I had read about this Holy Well when I was at the County Cork Library. Tommy Bradfield was amazed that I had heard about it. This well is on Murphy's farm, next to the Bradfield farm in Killowen. It used to be O'Donovan's farm. The well used to be well maintained, with steps going up to it. It is no longer maintained, and has fallen into disuse, but we still found a few coins in one of the depressions. A cup is kept next the well so people can drink from it. There is also a small statue of the Virgin Mary.
When the Murphys first bought the farm, they allowed the cattle to drink from the well. For the first time ever, the well dried up. Farmer Murphy had Michael John Bradfield build a barrier around the well to keep the cattle out, and shortly after, the well filled up again.
From the publication "The United Parishes of Murragh and Templemartin; Notices of the Union collected from various sources" by Rev. Bro. W. P. Allen of Irish Christian Brothers:
"On the east side of the wood road, in the glen to the north of the graveyard of Killowen, there is a holy well in O'Donovan's farm.
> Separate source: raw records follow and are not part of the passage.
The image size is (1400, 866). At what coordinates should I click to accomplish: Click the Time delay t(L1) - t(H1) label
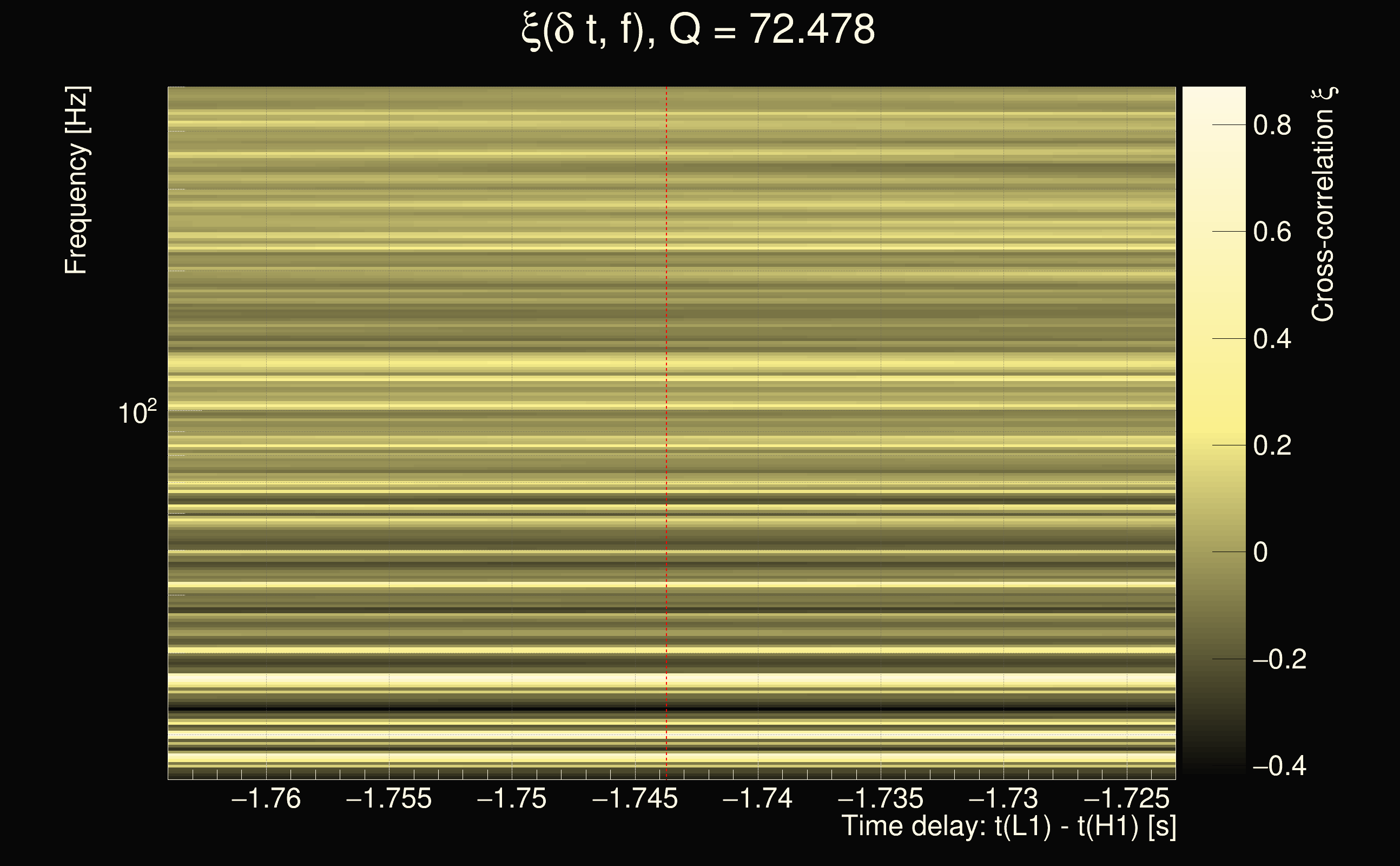click(1008, 826)
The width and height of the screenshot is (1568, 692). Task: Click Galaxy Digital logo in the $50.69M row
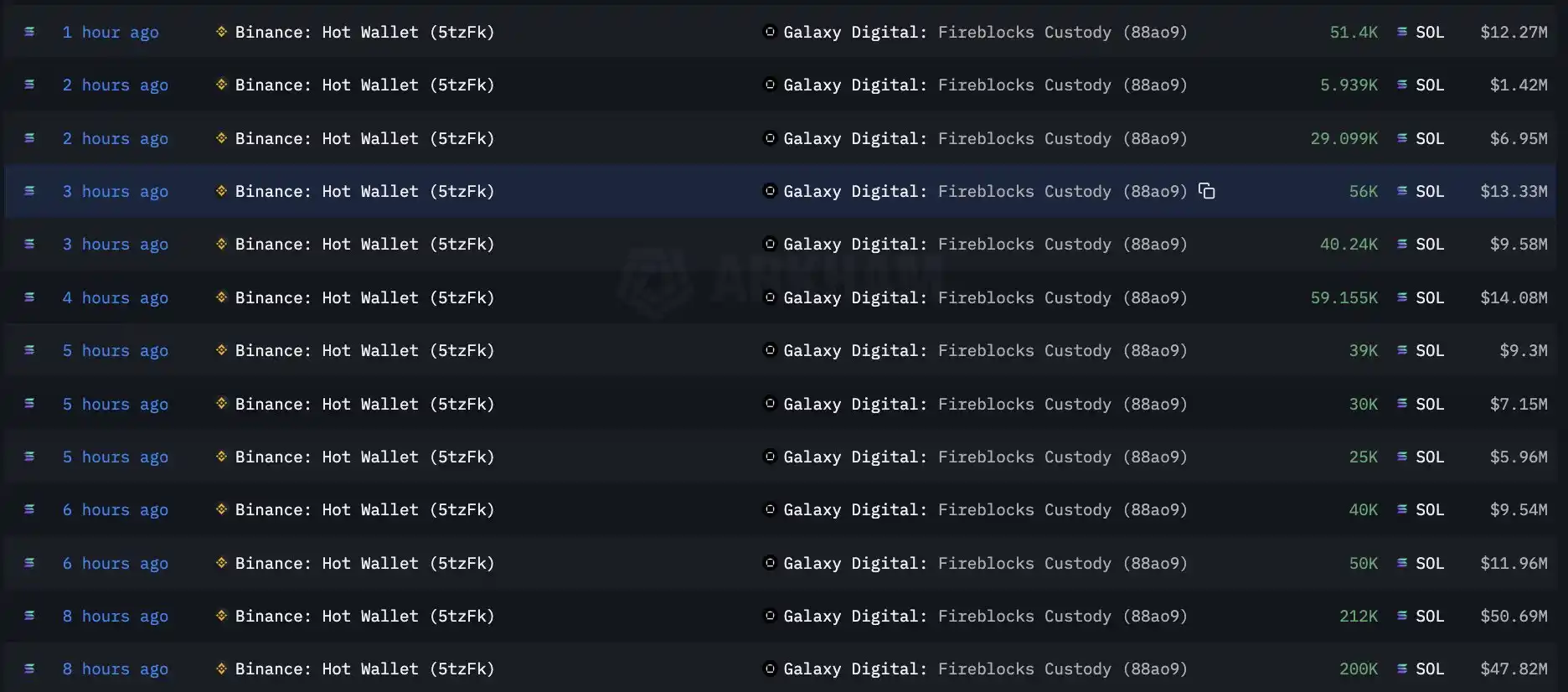(769, 616)
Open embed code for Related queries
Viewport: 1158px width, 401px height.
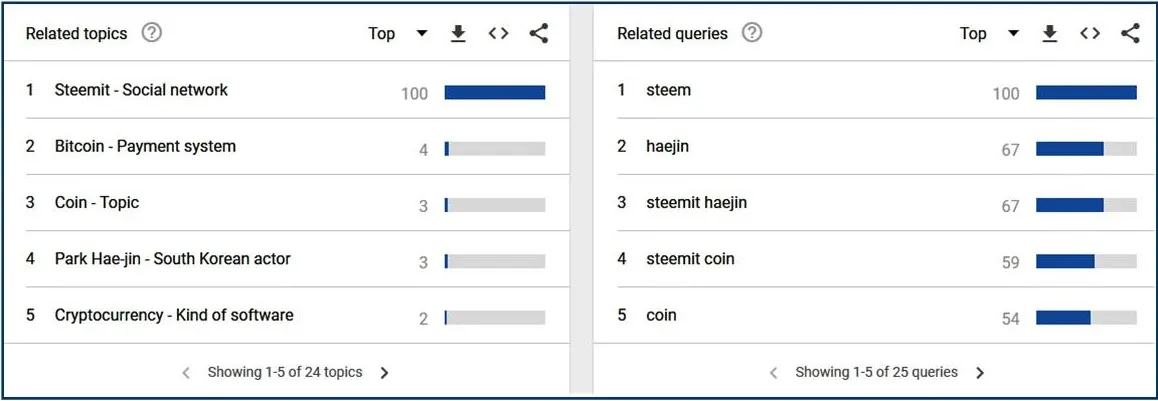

According to tradition, a fugitive priest who knelt to drink from the well left the imprint of his knees on the rock. This rock has been placed at the southern side of the well and the marks are still visible. Though the well is regarded generally as holy, its water is now used by some for domestic purposes."
Tommy Bradfield told me that the well had been used for curing warts and other skin problems. In order for the well to work, a person had to go secretly to the well, unseen by anyone. If a person were seen by anyone going or coming from the well, it wouldn't work. Seven trips to the well were needed for a cure to work.